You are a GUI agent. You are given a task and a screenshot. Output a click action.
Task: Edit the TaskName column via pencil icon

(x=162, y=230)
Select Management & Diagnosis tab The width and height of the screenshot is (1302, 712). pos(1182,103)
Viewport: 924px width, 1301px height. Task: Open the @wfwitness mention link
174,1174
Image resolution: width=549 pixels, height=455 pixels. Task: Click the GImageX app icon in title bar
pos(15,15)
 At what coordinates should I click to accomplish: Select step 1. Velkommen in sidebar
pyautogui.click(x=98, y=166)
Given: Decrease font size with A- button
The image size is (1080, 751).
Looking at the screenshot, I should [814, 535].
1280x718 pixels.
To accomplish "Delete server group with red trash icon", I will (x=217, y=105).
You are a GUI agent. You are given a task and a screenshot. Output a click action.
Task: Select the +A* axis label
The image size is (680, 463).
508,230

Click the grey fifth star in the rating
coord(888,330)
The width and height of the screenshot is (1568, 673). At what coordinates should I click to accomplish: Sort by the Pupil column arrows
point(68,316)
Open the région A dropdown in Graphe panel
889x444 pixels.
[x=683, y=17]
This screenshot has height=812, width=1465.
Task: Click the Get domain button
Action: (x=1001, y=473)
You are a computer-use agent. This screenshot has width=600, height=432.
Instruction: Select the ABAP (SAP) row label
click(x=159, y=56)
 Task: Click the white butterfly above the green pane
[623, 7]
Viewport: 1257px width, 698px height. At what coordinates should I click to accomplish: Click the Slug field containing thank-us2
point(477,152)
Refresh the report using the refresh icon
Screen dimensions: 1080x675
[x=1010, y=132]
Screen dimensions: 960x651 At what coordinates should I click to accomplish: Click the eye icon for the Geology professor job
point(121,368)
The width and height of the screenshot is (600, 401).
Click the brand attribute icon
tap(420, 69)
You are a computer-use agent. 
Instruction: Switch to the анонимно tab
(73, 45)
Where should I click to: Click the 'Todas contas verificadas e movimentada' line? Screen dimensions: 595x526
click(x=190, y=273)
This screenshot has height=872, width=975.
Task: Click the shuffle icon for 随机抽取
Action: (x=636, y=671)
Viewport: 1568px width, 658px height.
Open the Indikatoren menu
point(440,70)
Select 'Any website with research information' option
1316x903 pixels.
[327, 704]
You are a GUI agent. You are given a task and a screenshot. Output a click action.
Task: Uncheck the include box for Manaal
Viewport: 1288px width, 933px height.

:: Goal of the exercise ::
Once the line containing "Where should I" is found, please retype it and every remaining line of the listing above, exactly, with nothing else.

:: Result below ::
Where should I click to: Click the 'Todas contas verificadas e movimentada' line? Screen dimensions: 595x526
click(x=190, y=273)
This screenshot has height=872, width=975.
Task: Click the shuffle icon for 随机抽取
Action: (x=636, y=671)
Viewport: 1568px width, 658px height.
Open the Indikatoren menu
point(440,70)
Select 'Any website with research information' option
1316x903 pixels.
[327, 704]
You are a GUI agent. You are given a task and a screenshot. Output a click action.
Task: Uncheck the include box for Manaal
Viewport: 1288px width, 933px height.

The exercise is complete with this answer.